I would have agreed literally with that statement fifteen years ago. Since then, however, the trends in Russia towards state control over independent press, the politicisation of sports and culture, the blurring of lines not to be crossed (e.g. the annexation of Crimea) and overall clinching of Kremlin power at all costs have made lots of people in Europe worried.
I also wouldn't say "Russia is the enemy", for a number of reasons: first of all, it's not true; secondly, it's not helpful; and thirdly, it obviously breeds distrust and antagonism not only between states but between individual people.

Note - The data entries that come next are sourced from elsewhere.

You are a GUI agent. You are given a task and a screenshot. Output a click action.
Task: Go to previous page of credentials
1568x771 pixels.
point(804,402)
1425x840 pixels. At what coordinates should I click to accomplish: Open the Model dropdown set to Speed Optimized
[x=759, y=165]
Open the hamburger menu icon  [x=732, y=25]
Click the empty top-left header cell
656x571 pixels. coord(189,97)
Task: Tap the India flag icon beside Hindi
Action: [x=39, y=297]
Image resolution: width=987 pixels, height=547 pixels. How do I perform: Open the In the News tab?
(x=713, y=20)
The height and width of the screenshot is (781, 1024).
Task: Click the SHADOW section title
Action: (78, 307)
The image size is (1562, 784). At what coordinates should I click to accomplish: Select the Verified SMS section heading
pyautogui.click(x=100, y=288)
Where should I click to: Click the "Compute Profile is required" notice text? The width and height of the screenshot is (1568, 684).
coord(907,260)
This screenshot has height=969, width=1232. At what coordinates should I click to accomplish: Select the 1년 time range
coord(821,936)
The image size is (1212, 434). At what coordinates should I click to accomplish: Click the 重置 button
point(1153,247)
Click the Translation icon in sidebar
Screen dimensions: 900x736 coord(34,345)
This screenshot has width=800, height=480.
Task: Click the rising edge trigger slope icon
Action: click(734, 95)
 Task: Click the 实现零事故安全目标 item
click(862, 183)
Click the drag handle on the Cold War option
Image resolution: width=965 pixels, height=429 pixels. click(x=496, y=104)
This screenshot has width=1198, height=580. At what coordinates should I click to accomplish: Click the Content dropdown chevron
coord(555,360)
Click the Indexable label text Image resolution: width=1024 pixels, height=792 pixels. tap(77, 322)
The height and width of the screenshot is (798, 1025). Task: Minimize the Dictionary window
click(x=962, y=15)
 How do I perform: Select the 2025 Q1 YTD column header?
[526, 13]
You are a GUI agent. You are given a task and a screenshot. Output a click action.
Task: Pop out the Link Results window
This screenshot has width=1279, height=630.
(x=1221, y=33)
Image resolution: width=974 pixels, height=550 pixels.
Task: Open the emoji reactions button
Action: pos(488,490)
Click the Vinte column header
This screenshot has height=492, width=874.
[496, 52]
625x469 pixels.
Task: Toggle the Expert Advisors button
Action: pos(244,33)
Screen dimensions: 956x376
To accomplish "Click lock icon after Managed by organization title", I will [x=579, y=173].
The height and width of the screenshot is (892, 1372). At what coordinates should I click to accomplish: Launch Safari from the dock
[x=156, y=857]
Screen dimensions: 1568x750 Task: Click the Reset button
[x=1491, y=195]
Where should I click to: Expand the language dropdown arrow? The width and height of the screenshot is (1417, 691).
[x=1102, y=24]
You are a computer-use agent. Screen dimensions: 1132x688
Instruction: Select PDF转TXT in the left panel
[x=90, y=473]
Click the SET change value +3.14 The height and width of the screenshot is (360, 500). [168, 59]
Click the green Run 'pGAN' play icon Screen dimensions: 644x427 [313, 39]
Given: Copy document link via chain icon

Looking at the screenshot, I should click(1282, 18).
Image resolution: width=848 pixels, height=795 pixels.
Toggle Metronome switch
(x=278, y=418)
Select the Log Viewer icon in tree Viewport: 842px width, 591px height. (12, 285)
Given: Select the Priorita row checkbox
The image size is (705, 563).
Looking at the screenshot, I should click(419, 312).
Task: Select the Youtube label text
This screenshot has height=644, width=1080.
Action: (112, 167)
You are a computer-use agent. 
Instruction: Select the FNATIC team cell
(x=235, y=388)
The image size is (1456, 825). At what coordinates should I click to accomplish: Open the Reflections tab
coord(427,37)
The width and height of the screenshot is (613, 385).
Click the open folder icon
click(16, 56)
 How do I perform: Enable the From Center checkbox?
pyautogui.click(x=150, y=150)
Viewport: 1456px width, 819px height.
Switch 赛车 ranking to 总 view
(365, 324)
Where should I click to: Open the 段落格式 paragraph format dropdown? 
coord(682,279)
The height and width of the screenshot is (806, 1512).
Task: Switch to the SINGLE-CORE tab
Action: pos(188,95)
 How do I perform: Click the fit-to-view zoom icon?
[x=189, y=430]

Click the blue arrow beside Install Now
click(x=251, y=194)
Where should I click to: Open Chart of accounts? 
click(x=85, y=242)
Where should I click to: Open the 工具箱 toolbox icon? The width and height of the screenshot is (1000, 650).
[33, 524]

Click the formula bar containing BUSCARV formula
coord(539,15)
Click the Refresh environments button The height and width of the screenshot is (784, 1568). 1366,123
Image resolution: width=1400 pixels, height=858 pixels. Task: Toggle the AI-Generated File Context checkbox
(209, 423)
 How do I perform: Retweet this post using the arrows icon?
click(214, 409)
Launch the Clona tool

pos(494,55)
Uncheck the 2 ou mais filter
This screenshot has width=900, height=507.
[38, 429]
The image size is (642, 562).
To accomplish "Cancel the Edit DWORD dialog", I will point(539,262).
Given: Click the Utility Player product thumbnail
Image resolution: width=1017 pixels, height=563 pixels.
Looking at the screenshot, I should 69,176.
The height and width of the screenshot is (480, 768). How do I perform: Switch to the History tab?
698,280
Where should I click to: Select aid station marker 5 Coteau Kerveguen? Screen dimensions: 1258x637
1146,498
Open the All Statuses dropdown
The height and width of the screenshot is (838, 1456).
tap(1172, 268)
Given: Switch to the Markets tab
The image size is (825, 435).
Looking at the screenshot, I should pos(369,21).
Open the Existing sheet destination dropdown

But tensions have obviously been rising, and we are not in the pleasant situation we saw 20 years ago when Russia seemed to be heading towards democracy and increased international cooperation. The current regime in Russia, with its increasingly authoritarian and nationalistic pursuits and somewhat erratic foreign politics, has certainly been feeding those tensions. It would be disingenuous to claim it hasn't.
Russia's whole political culture is the one of conquest. Their ambition was pretty much always to conquer as much of Europe and Asia as possible, and the mindset haven't changed in XXI century - neither among elites nor among common folk. They're still pretty much a typical XIX century empire, they didn't yet go the shift to focusing on economic domination that UK, Germany, US, Japan went through since.